[[ Text excerpt open ]]

Posted by malcolmdavis
on May 7, 2007 at 6:45 PM PDT
This is my 4th JavaOne. As technology and talks evolve, so do the attendees.
It never fails, from the San Francisco flight to hotel shuttle, I meet people attending the conference. Many have attended before, many are new.
When I first attended JavaOne 5 years ago, the focus was on J2EE and Web development, with a great number of sessions on JSP, Servlets, Tomcat, Struts and EJB.
Today's JavaOne is still in the mindset of web, but with a focus on the integration of a diverse set of open source technologies. Sessions include Ruby, scripting languages, Hibernate, Spring, and even the discussions of how open source
impacting the community.
Christena's company utilizes WebLogic. She is hoping to get buy-in from management to make the move to Hibernate and Spring. Her company's management, like many other large IT shops, have issues with the adoption of open source. To help with leadership buy-in, her group brought a manager to JavaOne. Christena's group is one of many I heard moving from heavy vendor platforms to lighter tools.
Gregory Garrett is a young developer from Maryland that works in a diverse environment. Greg is attending Java University in an attempt to emerse himself in web based Java.
There is a recommitment to the GUI via major Swing updates and Widget technology.
Many of the developers I spoke with have a growing .NET presence in their companies. Many see the .NET tools as faster and easier to develop end-user applications. Sun has been countering Visual Studio with major updates to NetBeans and improvements to Swing.
There seems to be many more sessions covering emerging JRS than in previous years. Even though JSR 311 is just a few months old (the JSR, not the technology) there is a session discussing the concept, with a demonstration of the JSR using NetBeans. (JRS 311 attempts to develop Java API for RESTful Web Services.)
All the developers I spoke to, use a diverse set of technologies. The days of someone doing everything in Java is disappearing.
JavaOne demonstrates that Java is continuing to move forward with the unique relationship between Sun, vendors and technologists.

[[ Text excerpt closed ]]
[[ Data records open ]]

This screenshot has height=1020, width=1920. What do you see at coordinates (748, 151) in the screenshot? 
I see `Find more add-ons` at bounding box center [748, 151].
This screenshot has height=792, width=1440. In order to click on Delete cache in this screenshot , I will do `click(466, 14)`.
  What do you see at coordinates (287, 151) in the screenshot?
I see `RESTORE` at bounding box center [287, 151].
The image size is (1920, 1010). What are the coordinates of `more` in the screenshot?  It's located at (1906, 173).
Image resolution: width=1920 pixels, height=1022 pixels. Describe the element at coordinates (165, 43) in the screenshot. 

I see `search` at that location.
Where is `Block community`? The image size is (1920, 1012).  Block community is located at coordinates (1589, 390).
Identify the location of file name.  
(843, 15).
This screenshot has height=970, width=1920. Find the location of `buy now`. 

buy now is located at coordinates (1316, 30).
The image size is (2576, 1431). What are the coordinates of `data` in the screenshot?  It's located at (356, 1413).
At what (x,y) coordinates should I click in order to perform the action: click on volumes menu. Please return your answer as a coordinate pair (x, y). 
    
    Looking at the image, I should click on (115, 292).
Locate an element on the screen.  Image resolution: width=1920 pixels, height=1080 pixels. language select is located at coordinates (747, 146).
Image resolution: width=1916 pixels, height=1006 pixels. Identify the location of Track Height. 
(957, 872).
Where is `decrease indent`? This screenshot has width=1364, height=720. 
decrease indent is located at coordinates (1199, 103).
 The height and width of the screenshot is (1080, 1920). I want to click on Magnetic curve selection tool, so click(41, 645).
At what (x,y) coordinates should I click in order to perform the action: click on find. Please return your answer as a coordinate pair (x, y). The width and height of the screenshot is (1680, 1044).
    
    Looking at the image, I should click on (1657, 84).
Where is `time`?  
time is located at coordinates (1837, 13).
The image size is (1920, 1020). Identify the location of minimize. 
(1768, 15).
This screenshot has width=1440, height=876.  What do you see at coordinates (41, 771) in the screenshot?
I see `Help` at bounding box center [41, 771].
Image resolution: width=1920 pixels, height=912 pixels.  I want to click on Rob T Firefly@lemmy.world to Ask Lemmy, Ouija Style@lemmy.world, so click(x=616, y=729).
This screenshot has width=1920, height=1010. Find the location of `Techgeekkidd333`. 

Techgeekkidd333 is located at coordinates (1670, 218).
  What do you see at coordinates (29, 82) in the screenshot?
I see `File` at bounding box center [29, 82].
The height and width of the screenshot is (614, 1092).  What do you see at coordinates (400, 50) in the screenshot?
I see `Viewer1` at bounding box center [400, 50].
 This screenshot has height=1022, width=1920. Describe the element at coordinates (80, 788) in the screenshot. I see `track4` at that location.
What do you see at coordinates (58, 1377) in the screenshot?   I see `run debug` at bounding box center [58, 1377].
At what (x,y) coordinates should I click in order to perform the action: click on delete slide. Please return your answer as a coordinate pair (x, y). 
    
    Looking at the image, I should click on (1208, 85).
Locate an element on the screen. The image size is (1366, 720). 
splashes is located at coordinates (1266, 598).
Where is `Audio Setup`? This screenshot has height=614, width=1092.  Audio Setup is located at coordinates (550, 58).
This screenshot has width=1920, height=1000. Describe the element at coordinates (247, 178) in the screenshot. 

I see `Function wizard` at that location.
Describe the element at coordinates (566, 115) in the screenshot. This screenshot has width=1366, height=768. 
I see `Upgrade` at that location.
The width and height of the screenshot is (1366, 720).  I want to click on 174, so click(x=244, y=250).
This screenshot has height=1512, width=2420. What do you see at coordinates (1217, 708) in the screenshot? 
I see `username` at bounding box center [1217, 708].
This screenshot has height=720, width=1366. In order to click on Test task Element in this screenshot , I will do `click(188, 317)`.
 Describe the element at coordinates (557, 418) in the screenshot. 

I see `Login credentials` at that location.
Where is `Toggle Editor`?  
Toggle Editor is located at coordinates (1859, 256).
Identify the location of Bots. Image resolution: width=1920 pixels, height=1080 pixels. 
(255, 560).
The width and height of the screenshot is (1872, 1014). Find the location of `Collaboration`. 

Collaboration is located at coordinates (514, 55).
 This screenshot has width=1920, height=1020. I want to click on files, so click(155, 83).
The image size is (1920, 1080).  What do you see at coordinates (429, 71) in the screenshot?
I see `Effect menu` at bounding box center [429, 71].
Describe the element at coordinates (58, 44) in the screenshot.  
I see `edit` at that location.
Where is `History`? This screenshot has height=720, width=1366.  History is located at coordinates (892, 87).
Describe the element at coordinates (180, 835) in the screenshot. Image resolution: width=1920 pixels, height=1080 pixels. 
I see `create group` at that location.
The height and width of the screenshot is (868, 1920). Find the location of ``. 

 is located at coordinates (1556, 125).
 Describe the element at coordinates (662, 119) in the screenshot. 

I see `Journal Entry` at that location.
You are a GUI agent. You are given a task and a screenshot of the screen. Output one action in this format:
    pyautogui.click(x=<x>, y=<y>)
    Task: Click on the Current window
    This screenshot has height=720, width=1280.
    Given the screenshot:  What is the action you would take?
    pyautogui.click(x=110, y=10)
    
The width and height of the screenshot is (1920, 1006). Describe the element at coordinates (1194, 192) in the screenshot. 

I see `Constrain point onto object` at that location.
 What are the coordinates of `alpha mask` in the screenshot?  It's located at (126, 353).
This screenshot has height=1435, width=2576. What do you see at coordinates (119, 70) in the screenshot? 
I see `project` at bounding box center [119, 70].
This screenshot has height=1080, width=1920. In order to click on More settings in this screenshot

[[ Data records closed ]]

Questions:
• A. Answer these questions using the JavaOne post.
(i) How many times has the author attended JavaOne, counting this year?
(ii) Which vendor platform does Christena's company use?
(iii) Which state is Gregory Garrett from?
• B. Decide whether each statement agrees with the JavaOne post. Answer yes or no and quote the words that settle it.
(i) When the author first attended JavaOne, the focus was on J2EE and Web development.
(ii) Sun has been countering Visual Studio with major updates to Eclipse.
(iii) The developers the author spoke to work only in Java.

Expected outputs:
• A.
(i) Four times.
(ii) WebLogic.
(iii) Maryland.

• B.
(i) Yes: "the focus was on J2EE and Web development"
(ii) No: "Sun has been countering Visual Studio with major updates to NetBeans and improvements to Swing."
(iii) No: "All the developers I spoke to, use a diverse set of technologies."